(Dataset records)

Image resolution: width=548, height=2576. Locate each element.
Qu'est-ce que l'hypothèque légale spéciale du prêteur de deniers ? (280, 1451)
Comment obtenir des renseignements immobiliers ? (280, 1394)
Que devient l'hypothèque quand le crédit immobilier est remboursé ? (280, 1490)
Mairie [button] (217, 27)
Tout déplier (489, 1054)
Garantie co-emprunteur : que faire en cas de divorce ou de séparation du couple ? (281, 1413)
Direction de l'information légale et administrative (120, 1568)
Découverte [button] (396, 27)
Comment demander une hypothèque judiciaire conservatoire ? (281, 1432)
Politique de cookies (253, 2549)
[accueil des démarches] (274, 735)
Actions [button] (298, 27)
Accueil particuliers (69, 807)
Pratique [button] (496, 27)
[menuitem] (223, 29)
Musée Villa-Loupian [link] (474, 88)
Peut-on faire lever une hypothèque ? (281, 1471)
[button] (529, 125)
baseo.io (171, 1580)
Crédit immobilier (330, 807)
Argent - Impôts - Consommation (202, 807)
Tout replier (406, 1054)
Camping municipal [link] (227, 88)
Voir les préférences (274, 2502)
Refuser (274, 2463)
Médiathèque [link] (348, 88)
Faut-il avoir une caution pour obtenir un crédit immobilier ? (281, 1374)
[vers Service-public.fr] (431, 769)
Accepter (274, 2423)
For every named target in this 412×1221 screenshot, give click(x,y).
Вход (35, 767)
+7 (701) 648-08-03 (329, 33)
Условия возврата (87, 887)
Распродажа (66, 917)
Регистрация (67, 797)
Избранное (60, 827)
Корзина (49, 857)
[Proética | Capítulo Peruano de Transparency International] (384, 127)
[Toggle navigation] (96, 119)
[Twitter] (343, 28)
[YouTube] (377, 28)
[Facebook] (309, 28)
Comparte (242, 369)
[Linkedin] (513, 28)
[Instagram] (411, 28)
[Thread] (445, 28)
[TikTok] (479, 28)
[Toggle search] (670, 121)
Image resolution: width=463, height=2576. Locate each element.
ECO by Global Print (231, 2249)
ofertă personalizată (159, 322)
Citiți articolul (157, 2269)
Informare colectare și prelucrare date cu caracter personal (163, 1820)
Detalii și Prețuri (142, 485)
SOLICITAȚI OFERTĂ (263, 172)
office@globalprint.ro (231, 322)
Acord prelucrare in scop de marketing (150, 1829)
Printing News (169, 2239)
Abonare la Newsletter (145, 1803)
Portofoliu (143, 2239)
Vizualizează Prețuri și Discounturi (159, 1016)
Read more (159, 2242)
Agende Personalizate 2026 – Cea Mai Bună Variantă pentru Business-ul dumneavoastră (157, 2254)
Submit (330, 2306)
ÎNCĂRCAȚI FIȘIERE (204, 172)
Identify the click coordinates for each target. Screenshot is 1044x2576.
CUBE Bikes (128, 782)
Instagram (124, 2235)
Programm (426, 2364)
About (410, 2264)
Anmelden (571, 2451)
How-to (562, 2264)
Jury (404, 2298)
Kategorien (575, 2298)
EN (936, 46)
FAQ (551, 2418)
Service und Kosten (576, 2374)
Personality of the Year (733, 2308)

§ **Requirement**: Using the records above, copy word for word the line with "baseo.io (171, 1580)", the line with "Abonare la Newsletter (145, 1803)", and every line between them.

§ **Solved problem**:
baseo.io (171, 1580)
Crédit immobilier (330, 807)
Argent - Impôts - Consommation (202, 807)
Tout replier (406, 1054)
Camping municipal [link] (227, 88)
Voir les préférences (274, 2502)
Refuser (274, 2463)
Médiathèque [link] (348, 88)
Faut-il avoir une caution pour obtenir un crédit immobilier ? (281, 1374)
[vers Service-public.fr] (431, 769)
Accepter (274, 2423)
For every named target in this 412×1221 screenshot, give click(x,y).
Вход (35, 767)
+7 (701) 648-08-03 (329, 33)
Условия возврата (87, 887)
Распродажа (66, 917)
Регистрация (67, 797)
Избранное (60, 827)
Корзина (49, 857)
[Proética | Capítulo Peruano de Transparency International] (384, 127)
[Toggle navigation] (96, 119)
[Twitter] (343, 28)
[YouTube] (377, 28)
[Facebook] (309, 28)
Comparte (242, 369)
[Linkedin] (513, 28)
[Instagram] (411, 28)
[Thread] (445, 28)
[TikTok] (479, 28)
[Toggle search] (670, 121)
Image resolution: width=463, height=2576. Locate each element.
ECO by Global Print (231, 2249)
ofertă personalizată (159, 322)
Citiți articolul (157, 2269)
Informare colectare și prelucrare date cu caracter personal (163, 1820)
Detalii și Prețuri (142, 485)
SOLICITAȚI OFERTĂ (263, 172)
office@globalprint.ro (231, 322)
Acord prelucrare in scop de marketing (150, 1829)
Printing News (169, 2239)
Abonare la Newsletter (145, 1803)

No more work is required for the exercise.